Eunice Hutto Morelock (December 18, 1904 – August 22, 1947) was a pioneer professor at Bob Jones College and possibly the first female chief academic officer of a coeducational college in the United States.

==Biography==
Hutto was born and reared in Ariton, Alabama, where her father owned the general store. She entered the Women's College of Montgomery (later Huntingdon College) at age 14 and graduated in 1923, at 18, the youngest member of her class. In 1929, Hutto completed a master's degree in mathematics at the University of Alabama, and in 1939 she received an honorary doctor of pedagogy degree from Westminster College, New Wilmington, Pennsylvania.

In 1928, after teaching mathematics in the Alabama public schools for five years, Hutto joined the faculty of the one-year-old Bob Jones College, then located near Lynn Haven, Bay County, Florida.
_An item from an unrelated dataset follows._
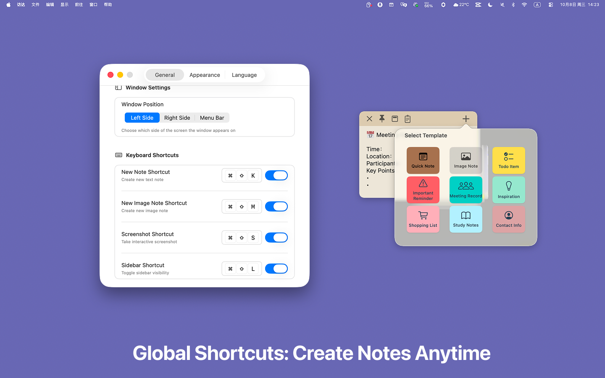Open the Language settings tab
The height and width of the screenshot is (378, 605).
pos(244,75)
According to her colleague R. K. Johnson, Hutto "seemed to catch a glimpse of the vision" of college founder, evangelist Bob Jones Sr. Hutto served as principal of Bob Jones Academy, 1931–36, and dean of the college, 1933–41.

According to Bob Jones Jr., Hutto was "strong [and] could be stubborn." Her impact on the fledgling college was immediate. As dean she was "tough-minded and unyielding to pressure," standardizing the curriculum and perceptively evaluating the faculty. She quickly gained the confidence of Bob Jones, Sr., who treated her as a member of his official family. Jones deferred to Hutto in "the technical educational work," and he noted in a 1935 chapel service that the two "check[ed] each other. I might turn this school into a camp meeting, but Miss Hutto says, ‘No, this is a college.’ So she keeps me reminded that this is a college, and I keep her reminded that we have to keep our religion." Hutto believed that she was the only female dean of a coeducational college in the United States.

In September 1941, Hutto resigned to marry Jefferson Davis Morelock Jr., a businessman from Cleveland, Tennessee, where BJC had moved in 1933. On her resignation as dean, Jones, Sr. named her to the BJC Board of Trustees. She returned to BJC to teach mathematics from 1943 to 1947.

Morelock died of leukemia on August 22, 1947, eight months after giving birth to a son, Jefferson Davis Morelock III. A building in the Academy Quadrangle of Bob Jones University, Greenville, South Carolina, is named for her.